A complete classification of the spaces of compact operators on C([1,alpha], l_p) spaces, 1<p< infinity

Abstract: We complete the classification, up to isomorphism, of the spaces of compact operators on C([1, gamma], l_p) spaces, 1<p< infinity. In order to do this, we classify, up to isomorphism, the spaces of compact operators {\mathcal K}(E, F), where E= C([1, lambda], l_p) and F=C([1,xi], l_q) for arbitrary ordinals lambda and xi and 1< p \leq q< infinity. More precisely, we prove that it is relatively consistent with ZFC that for any infinite ordinals lambda, mu, xi and eta the following statements are equivalent: (a) {\mathcal K}(C([1, lambda], l_p), C([1, xi], l_q)) is isomorphic to {\mathcal K}(C([1, mu], l_p), C([1, eta], l_q)) . (b) lambda and mu have the same cardinality and C([1,xi]) is isomorphic to C([1, eta]) or there exists an uncountable regular ordinal alpha and 1 \leq m, n < omega such that C([1, xi]) is isomorphic to C([1, alpha m]) and C([1,eta]) is isomorphic to C([1, alpha n]).
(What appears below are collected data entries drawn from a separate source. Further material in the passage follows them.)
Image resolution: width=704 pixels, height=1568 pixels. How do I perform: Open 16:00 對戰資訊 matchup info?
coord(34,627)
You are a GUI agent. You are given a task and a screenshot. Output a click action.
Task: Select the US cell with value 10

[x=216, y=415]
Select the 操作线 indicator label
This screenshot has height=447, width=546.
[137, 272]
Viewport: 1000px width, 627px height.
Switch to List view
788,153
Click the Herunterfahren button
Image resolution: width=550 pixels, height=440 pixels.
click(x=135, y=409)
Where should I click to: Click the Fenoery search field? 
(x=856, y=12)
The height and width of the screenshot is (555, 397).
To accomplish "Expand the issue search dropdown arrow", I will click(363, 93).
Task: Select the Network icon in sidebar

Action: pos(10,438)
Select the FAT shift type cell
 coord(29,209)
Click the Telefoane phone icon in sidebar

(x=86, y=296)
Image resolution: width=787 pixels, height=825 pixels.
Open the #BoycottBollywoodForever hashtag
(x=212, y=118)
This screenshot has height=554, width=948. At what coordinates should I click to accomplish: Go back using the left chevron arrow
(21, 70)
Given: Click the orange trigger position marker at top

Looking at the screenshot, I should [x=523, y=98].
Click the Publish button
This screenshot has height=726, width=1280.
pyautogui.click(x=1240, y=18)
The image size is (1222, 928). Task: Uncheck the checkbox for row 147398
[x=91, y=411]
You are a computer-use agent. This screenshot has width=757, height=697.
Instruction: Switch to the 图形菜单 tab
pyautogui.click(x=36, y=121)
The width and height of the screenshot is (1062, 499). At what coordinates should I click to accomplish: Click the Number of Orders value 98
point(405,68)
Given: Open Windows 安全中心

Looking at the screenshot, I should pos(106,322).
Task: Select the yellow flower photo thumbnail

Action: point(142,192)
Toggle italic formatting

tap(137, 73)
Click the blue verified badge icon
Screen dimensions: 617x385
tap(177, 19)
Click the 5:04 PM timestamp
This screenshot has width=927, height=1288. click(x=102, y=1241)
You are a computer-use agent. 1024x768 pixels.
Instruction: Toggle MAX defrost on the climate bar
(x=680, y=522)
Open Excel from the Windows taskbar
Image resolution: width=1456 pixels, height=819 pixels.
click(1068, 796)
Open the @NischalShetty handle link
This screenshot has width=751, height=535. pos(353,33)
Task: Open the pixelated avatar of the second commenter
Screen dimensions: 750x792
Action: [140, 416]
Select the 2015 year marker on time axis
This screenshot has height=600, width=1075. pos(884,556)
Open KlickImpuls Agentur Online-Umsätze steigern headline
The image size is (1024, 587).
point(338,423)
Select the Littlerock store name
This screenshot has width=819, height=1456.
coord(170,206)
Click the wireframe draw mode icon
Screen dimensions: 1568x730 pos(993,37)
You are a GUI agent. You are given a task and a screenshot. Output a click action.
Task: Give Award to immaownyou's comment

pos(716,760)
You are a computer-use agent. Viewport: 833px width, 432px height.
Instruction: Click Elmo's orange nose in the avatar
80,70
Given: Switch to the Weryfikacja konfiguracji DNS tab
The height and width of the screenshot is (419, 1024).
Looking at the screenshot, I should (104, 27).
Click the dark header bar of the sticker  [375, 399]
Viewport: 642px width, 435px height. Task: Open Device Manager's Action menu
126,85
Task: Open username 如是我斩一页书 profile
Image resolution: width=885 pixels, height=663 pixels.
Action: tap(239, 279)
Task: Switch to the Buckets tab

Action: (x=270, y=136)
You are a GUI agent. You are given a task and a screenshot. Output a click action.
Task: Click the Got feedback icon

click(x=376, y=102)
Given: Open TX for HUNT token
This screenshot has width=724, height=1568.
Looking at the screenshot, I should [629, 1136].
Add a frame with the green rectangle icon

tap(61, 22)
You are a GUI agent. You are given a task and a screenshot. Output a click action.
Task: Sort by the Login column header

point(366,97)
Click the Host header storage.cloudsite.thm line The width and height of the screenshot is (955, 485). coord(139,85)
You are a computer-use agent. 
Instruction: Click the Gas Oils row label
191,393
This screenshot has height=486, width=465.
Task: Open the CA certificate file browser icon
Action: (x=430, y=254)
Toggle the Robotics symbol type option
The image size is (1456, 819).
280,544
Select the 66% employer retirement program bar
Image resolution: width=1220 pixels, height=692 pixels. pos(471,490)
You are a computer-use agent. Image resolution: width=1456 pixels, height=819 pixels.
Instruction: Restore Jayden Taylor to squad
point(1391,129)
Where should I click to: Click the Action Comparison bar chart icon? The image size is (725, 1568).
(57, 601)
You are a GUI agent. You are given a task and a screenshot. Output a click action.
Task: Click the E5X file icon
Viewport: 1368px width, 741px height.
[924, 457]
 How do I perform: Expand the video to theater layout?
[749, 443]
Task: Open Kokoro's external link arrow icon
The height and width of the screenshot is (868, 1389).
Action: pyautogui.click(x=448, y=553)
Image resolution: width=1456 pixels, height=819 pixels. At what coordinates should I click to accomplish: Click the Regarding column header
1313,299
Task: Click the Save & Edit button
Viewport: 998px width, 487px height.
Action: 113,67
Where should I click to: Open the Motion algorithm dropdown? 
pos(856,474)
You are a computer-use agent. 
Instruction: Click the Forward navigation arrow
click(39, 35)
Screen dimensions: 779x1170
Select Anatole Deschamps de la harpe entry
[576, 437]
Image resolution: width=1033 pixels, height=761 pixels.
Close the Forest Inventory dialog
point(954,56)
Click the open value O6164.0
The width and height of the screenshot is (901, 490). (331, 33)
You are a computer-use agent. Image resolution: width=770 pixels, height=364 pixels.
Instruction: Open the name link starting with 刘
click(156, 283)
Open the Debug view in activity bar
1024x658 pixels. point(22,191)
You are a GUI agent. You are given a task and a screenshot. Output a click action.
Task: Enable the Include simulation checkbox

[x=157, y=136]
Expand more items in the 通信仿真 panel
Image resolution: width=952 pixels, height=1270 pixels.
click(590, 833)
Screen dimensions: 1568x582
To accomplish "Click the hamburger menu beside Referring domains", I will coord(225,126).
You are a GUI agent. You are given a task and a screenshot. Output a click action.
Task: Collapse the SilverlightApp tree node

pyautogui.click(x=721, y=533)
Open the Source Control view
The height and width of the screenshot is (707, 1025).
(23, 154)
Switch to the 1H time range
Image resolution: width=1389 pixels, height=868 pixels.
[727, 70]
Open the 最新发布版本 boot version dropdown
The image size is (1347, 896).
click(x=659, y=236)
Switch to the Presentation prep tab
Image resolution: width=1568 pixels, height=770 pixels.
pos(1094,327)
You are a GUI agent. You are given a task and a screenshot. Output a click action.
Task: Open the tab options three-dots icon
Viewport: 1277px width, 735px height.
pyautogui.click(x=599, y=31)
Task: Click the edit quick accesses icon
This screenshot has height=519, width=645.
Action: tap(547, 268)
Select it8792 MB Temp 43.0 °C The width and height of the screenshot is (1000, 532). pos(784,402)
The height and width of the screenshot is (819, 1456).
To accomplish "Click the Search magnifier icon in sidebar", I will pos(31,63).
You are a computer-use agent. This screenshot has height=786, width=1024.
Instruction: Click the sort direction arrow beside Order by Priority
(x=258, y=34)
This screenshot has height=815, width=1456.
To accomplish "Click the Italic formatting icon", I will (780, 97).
Moreover, in ZFC, if lambda and mu are finite ordinals and xi and eta are infinite ordinals then the statements (a) and (b') are equivalent. (b') C([1,xi]) is isomorphic to C([1, eta]) or there exists an uncountable regular ordinal alpha and 1 \leq m, n \leq omega such that C([1, xi]) is isomorphic to C([1, alpha m]) and C([1,eta]) is isomorphic to C([1, alpha n]).